Change comes to Cuba

— Fidel Castro, the face and soul of the Cuban Communist revolution for more than 50 years, drew limited attention in the United States when he recently declared to an Atlantic magazine correspondent: “The Cuban model doesn’t even work for us anymore.”

Other government officials later walked back his striking statement by saying that the Cuban model needs some fine tuning. Nevertheless, dramatic changes are unfolding because the worldwide recession has ravaged Cuba, an island nation of 11 million people who largely are dependent on imported food and many other products. Cuba lacks a modern manufacturing infrastructure.

The Cuban economy has been failing since the Soviet Union axis collapsed in 1991 and withdrew its extensive presence. But over the last few years, the worldwide economic crisis has choked a system in which the Communist government controls more than 90 percent of the national economy. Many Cubans struggle to get enough to eat even with monthly government subsidies. An underground barter economy is their salvation.

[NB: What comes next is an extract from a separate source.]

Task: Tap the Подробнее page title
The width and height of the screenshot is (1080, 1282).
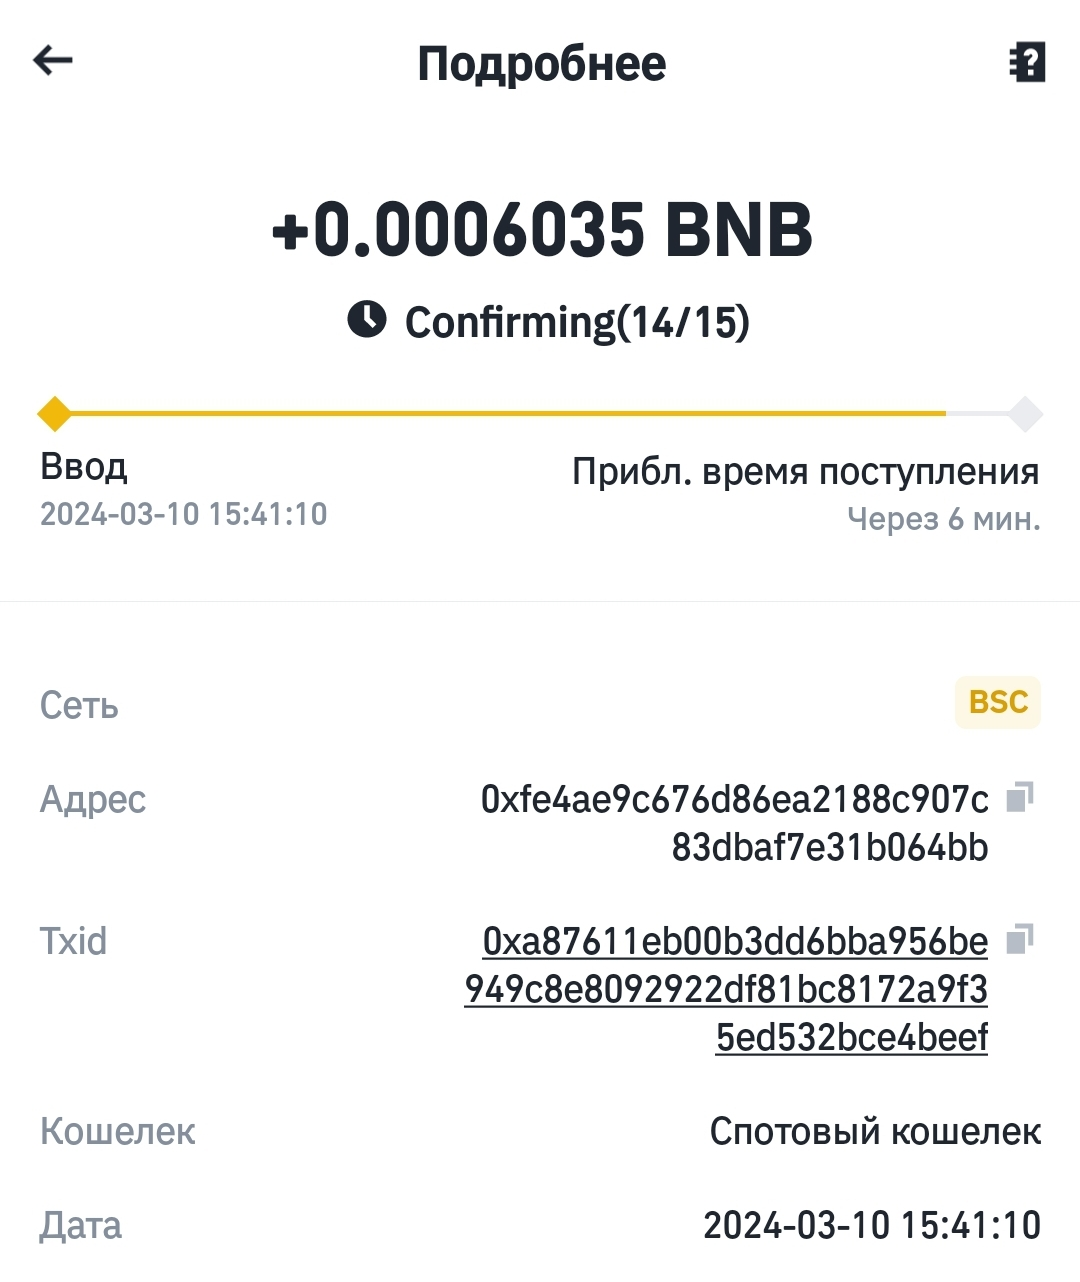Action: [542, 64]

The limited capitalism is tightly controlled for privately run or community cooperatives and they lack basic supplies but are smothered with bureaucracy, taxes and personal earnings caps.

Deepening pain and unrest in Cuba are provoking bold actions that the U.S. government should note.

Raul Castro, the Cuban revolutionary’s brother who replaced him as president in 2008, announced last week that, by March, the Cuban government would lay off 500,000 government employees. They will have to seek jobs in the private sector. That proclamation is historic for the Castro regime. The government of an island with 5.1 million workers recognizes that it must entice more foreign investment and outside private capital if it has any chance to survive.

Additionally, the first wave of Cuban political dissidents was released from prison in July under an agreement with Spain in which 52 prisoners will be freed by November.

Americans should note the changing reality just 90 miles from south Florida. Legislation pending in Congress would loosen some restrictions in the U.S. trade embargo that began in 1962 and has spanned 10 presidential administrations.

The Travel Restriction Reform and Export Enhancement Act would allow Americans to travel to Cuba more freely and allow U.S. agricultural companies, including those in Missouri and the Midwest, to trade with Cuba without cumbersome and expensive financing that requires advance cash payment from Cuba and a third-party broker. While the United States protects its trade embargo, Europe, Latin America and China have found business opportunities in Cuba.

The hardest of Cuba’s hardliners are softening their rigid doctrine. The U.S. government should remain skeptical to ensure that any changes are real and fundamental. Yet the anti-Castro hardliners in Miami and a vocal minority in Congress no longer should reflexively block U.S. policy changes that would further open Cuba.